C’était un sacré bon plan, à une nuance près : la petite église la plus proche n’était ouverte que deux jours par semaine, à des heures bien précises, et il fallait prendre rendez-vous avec la paroisse pour parler à quelqu’un. En arrivant, j’ai trouvé porte close. Le sentiment de désœuvrement que j’ai éprouvé devant cette porte fermée reste inégalé à ce jour.

Ce n’était pas la première fois que ma relation à la religion organisée m’a semblé n’être que rejet. Mais c’est l’expérience qui m’est venue à l’esprit pendant que je regardais, hier soir, les deux premiers épisodes de Herrens Veje / Ride Upon the Storm à Séries Mania.

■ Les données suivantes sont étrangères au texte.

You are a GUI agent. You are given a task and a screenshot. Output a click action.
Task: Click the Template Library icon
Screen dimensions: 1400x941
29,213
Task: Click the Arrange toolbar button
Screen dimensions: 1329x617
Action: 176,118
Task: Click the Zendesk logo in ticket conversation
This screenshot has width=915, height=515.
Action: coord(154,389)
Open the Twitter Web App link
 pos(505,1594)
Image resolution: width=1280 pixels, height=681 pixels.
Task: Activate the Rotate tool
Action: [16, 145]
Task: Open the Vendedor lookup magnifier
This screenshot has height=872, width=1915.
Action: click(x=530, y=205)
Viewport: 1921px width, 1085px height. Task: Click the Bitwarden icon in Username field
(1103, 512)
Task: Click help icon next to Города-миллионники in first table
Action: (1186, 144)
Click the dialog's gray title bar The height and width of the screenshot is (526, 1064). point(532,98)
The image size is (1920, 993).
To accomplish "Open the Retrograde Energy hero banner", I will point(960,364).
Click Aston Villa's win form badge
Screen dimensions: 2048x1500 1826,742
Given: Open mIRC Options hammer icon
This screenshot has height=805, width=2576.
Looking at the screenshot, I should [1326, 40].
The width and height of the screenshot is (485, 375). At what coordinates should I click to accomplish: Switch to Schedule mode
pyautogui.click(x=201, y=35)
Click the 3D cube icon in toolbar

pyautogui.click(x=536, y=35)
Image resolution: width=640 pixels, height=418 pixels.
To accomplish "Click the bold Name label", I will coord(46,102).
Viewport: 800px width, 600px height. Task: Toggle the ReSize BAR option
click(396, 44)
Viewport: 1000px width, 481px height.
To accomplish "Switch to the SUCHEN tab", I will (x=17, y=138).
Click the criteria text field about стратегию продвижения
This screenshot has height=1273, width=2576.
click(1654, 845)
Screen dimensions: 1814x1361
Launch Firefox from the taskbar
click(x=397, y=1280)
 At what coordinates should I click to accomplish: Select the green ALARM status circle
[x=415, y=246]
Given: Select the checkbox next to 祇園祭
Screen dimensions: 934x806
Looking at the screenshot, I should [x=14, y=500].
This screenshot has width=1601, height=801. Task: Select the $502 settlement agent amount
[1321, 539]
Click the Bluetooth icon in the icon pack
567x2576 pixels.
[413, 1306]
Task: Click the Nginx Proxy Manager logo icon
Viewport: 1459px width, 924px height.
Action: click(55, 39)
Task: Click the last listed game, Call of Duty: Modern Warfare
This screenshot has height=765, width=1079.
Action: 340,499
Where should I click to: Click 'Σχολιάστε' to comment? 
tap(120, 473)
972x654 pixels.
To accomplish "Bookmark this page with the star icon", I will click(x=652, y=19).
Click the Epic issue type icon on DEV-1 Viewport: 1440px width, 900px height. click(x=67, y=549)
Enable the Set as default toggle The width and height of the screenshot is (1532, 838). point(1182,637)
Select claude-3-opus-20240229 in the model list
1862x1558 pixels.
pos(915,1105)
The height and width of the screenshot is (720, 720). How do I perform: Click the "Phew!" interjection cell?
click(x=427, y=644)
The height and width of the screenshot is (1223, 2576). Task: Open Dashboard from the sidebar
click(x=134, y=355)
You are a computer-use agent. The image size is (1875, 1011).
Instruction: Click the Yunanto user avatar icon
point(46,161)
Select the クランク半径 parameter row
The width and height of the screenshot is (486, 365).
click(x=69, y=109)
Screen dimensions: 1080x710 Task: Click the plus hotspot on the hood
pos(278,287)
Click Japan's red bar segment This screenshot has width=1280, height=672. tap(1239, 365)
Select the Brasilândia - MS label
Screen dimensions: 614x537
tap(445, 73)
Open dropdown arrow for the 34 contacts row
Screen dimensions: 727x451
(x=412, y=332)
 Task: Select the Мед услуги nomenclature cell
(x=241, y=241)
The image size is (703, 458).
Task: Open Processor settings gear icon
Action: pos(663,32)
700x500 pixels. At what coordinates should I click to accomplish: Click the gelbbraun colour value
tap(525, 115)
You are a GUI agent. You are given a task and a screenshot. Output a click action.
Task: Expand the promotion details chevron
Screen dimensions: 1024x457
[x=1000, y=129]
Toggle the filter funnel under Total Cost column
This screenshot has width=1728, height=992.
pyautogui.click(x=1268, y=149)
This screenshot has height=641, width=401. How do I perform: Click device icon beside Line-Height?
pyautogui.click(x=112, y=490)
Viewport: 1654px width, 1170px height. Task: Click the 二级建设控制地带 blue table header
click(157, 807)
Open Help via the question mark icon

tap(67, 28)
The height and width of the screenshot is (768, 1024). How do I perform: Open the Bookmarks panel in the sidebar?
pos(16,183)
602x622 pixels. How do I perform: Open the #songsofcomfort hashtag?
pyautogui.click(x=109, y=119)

Avant d’être l’expérience d’une série sur la religion, cette projection a en effet été pour moi une expérience de mon rapport à la religion. J’aime autant vous le dire, la review qui va suivre n’en est donc pas vraiment une : c’est plutôt la superposition de ce que le début de la série a suscité en moi, et de mon rapport à la religion.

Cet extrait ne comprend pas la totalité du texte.